Keep the pictures out of the copy and print all the entries below exactly.

Start of Block

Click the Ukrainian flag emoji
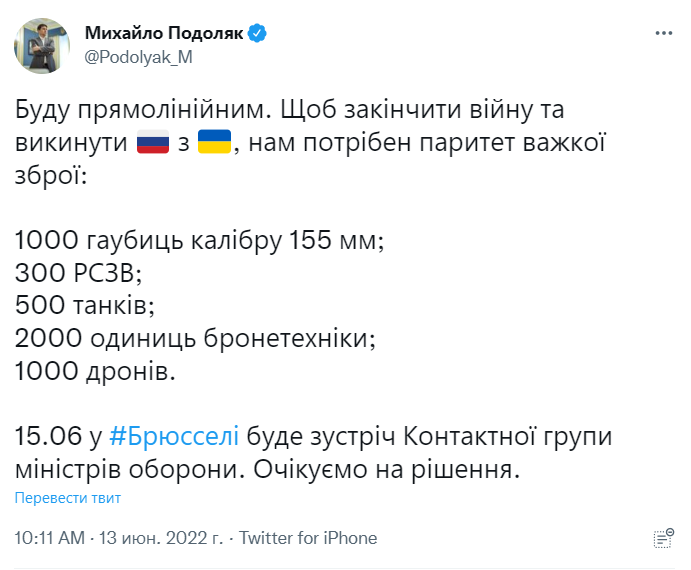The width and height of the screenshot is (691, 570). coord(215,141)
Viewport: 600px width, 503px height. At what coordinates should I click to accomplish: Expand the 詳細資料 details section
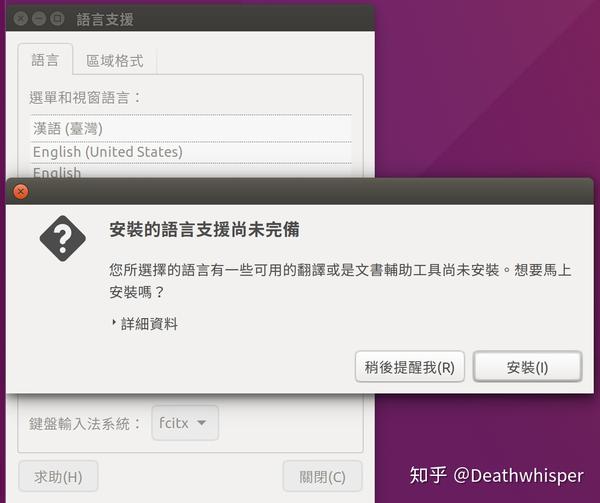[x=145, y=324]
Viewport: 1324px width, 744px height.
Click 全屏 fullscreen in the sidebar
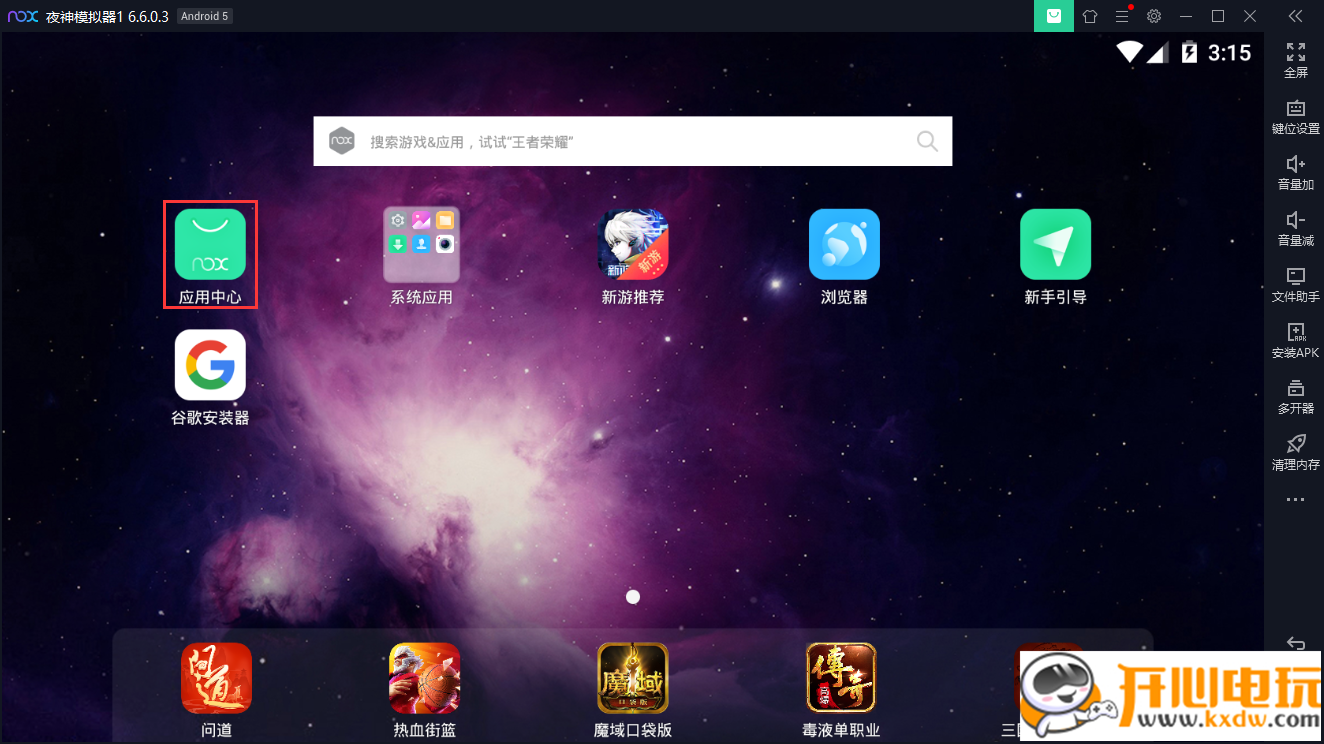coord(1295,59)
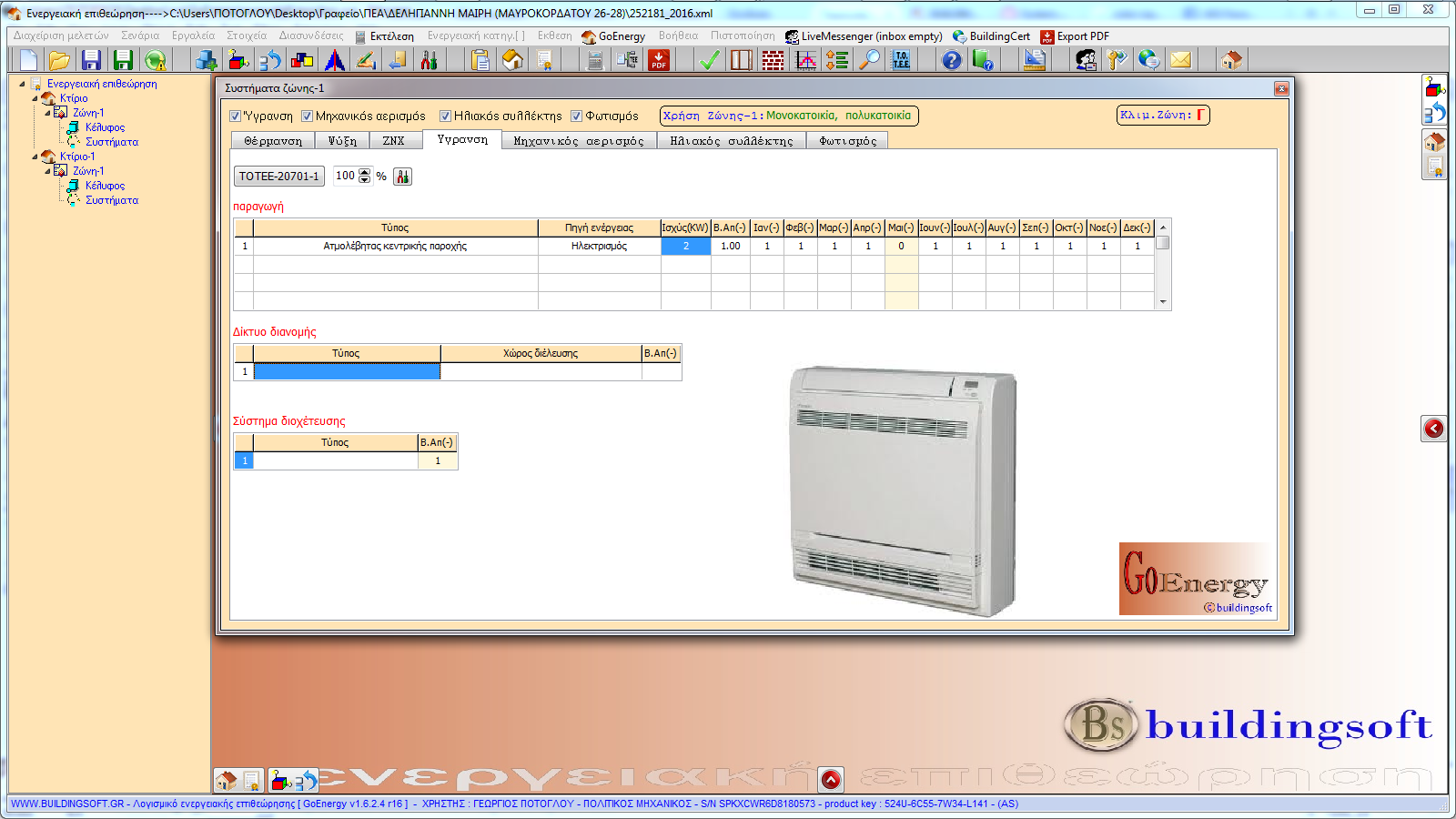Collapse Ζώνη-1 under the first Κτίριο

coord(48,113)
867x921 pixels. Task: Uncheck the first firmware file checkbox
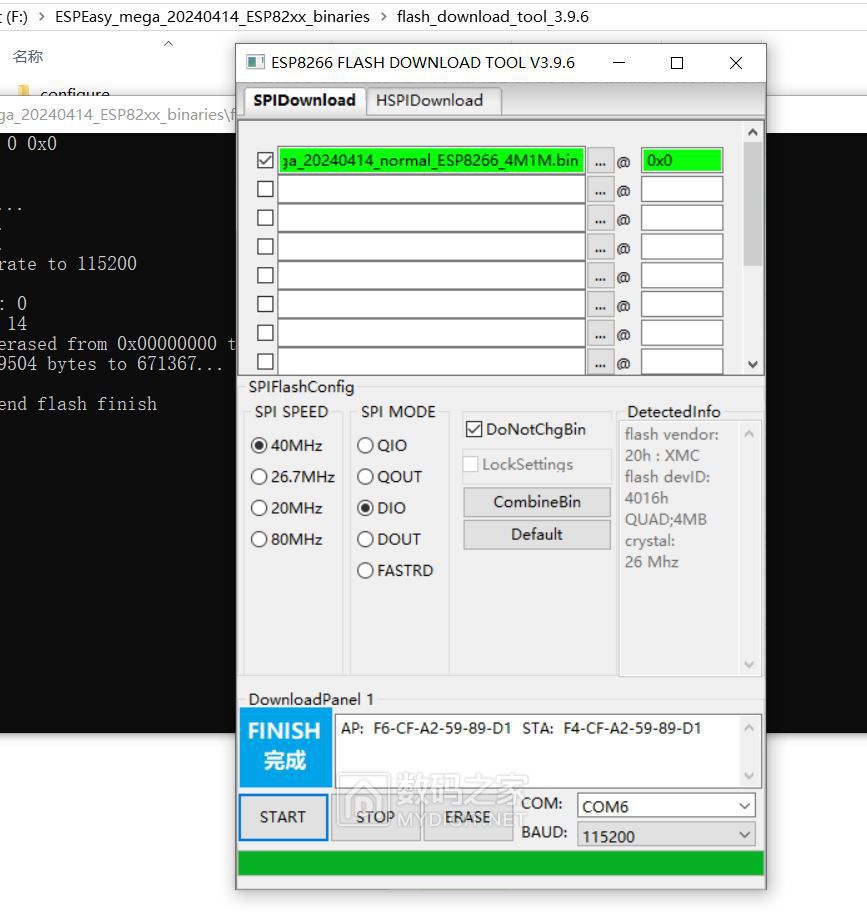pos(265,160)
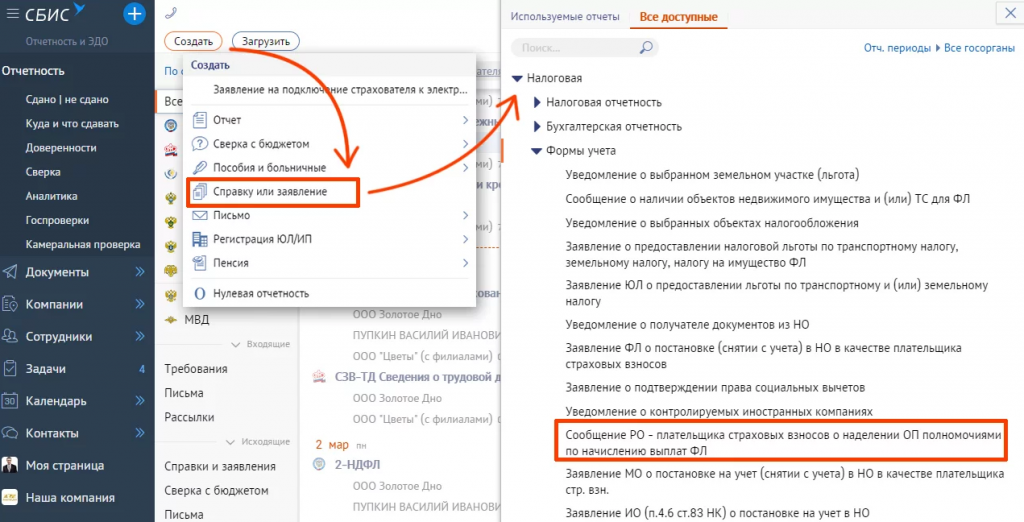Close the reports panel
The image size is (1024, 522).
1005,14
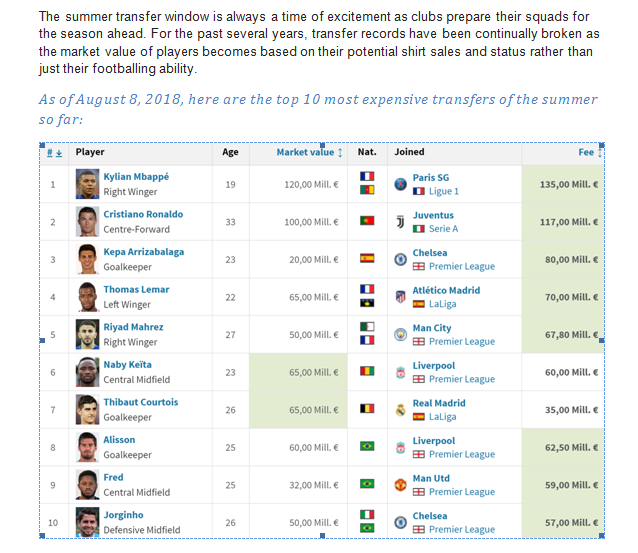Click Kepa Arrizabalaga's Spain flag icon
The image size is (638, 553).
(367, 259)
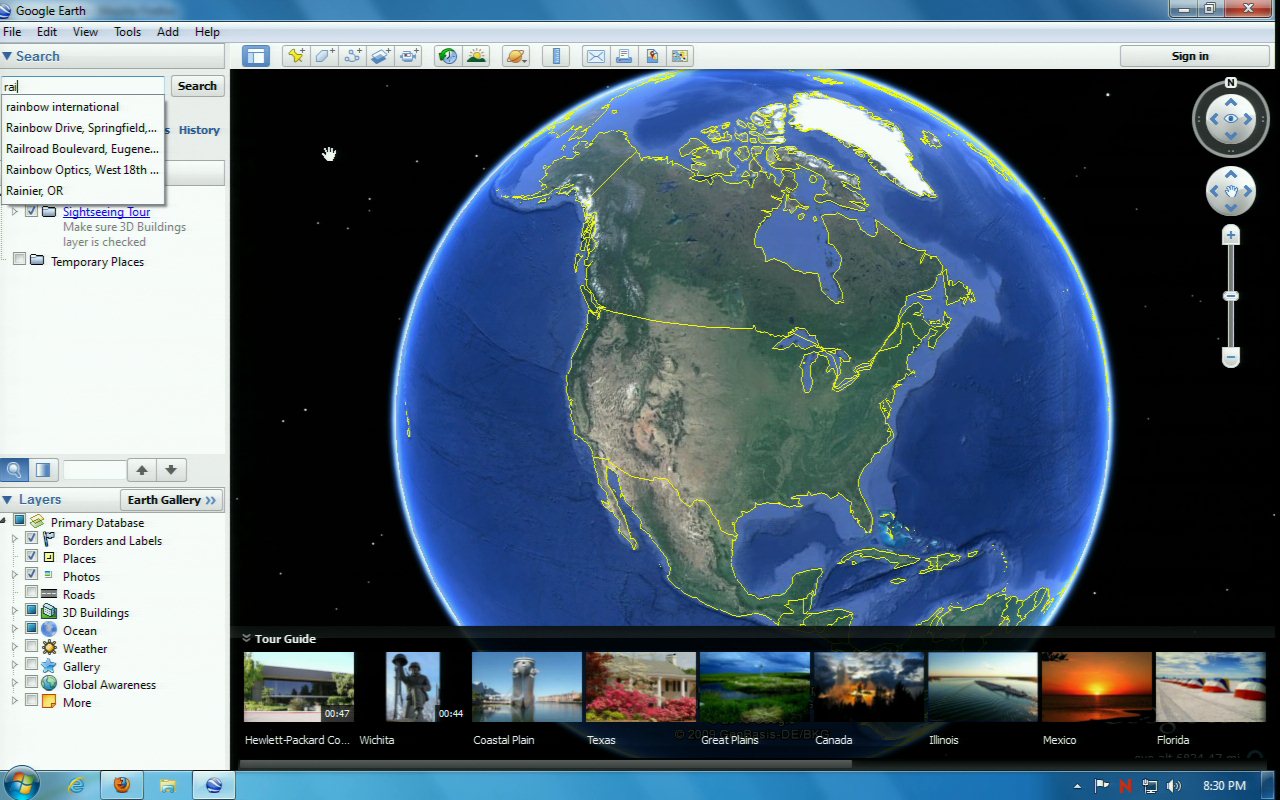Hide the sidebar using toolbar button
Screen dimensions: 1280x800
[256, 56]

End of Block

■ SOLUTION TO THE EXERCISE ■
Click the Ukrainian flag emoji
The width and height of the screenshot is (691, 570). coord(215,141)
Viewport: 600px width, 503px height. At what coordinates should I click to accomplish: Expand the 詳細資料 details section
[x=145, y=324]
Viewport: 1324px width, 744px height.
Click 全屏 fullscreen in the sidebar
coord(1295,59)
Collapse Ζώνη-1 under the first Κτίριο

coord(48,113)
867x921 pixels. Task: Uncheck the first firmware file checkbox
pos(265,160)
Close the reports panel
The image size is (1024, 522).
1005,14
Click Kepa Arrizabalaga's Spain flag icon
The image size is (638, 553).
(367, 259)
Hide the sidebar using toolbar button
Screen dimensions: 1280x800
[256, 56]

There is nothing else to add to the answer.